Pasar baterai lithium global sedang mengalami transformasi harga yang signifikan yang akan berdampak pada solusi penyimpanan energi di tahun-tahun mendatang. Mulai tahun 2024, kombinasi perubahan kebijakan dan ketegangan geopolitik telah menciptakan badai besar yang mendorong kenaikan harga baterai.
Dua faktor utama yang mendorong tren ini: penghapusan bertahap potongan pajak ekspor untuk produk baterai dari Tiongkok dan konflik internasional yang sedang berlangsung yang mengganggu rantai pasokan bahan mentah.
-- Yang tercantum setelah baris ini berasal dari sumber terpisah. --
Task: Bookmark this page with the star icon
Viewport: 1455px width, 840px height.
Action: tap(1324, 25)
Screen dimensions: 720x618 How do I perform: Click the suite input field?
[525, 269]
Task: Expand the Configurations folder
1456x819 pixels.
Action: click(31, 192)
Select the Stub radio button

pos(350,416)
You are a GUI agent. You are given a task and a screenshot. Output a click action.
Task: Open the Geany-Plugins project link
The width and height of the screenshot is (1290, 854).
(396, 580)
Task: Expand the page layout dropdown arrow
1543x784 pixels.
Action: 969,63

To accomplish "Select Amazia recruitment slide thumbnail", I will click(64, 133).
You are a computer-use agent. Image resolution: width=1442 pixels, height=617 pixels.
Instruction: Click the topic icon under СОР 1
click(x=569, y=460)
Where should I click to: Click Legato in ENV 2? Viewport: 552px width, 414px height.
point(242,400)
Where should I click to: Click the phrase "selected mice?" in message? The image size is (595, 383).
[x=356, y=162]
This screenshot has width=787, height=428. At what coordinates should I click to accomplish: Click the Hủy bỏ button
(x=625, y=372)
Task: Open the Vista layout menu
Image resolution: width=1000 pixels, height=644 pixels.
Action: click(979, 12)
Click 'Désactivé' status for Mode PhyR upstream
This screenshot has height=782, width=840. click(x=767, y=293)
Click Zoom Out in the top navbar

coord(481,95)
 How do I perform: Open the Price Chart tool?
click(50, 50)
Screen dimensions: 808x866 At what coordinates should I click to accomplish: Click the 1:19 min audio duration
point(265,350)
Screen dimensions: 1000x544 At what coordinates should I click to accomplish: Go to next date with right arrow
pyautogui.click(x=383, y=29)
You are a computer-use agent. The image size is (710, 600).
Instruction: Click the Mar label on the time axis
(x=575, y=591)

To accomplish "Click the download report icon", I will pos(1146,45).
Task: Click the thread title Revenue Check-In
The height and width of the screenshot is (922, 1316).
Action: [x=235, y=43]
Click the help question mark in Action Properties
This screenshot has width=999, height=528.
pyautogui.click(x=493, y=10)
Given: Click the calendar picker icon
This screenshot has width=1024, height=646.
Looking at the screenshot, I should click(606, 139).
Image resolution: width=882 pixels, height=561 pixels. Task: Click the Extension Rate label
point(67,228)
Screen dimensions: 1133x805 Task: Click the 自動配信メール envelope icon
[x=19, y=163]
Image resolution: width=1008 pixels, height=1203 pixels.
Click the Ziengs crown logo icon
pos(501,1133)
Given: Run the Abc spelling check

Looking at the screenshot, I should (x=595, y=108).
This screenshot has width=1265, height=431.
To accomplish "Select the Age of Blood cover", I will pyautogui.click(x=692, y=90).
Analis industri memperkirakan kenaikan harga ini akan bertahan setidaknya hingga tahun 2026, dan beberapa proyeksi akan berlanjut hingga tahun 2028.
Dalam lingkungan pasar yang penuh tantangan ini, memilih solusi penyimpanan energi yang berkualitas tinggi dan hemat biaya menjadi hal yang terpenting. Baterai lithium iron phosphate (LiFePO4) telah muncul sebagai pilihan utama untuk aplikasi perumahan dan komersial karena keunggulan uniknya:
Kondisi pasar saat ini menghadirkan tantangan dan peluang bagi konsumen energi. Dengan harga baterai yang diperkirakan akan terus meningkat di tahun-tahun mendatang, investasi strategis pada sistem penyimpanan energi saat ini dapat menghasilkan penghematan biaya yang signifikan dibandingkan dengan pembelian di masa depan.
Bagi pemilik rumah yang sedang mempertimbangkan peningkatan tata surya atau perusahaan yang sedang mengevaluasi solusi ketahanan energi, peluang penerapan yang hemat biaya mungkin semakin sempit. Kombinasi antara meningkatnya biaya material dan meningkatnya permintaan akan penyimpanan energi terbarukan menunjukkan bahwa penundaan pengambilan keputusan dapat mengakibatkan pengeluaran yang lebih tinggi.
Seiring berkembangnya lanskap penyimpanan energi, kemajuan teknologi terus meningkatkan kinerja baterai dan standar keselamatan. Namun, perbaikan ini sering kali disertai dengan peningkatan biaya, terutama selama periode gangguan rantai pasokan dan kelangkaan bahan mentah.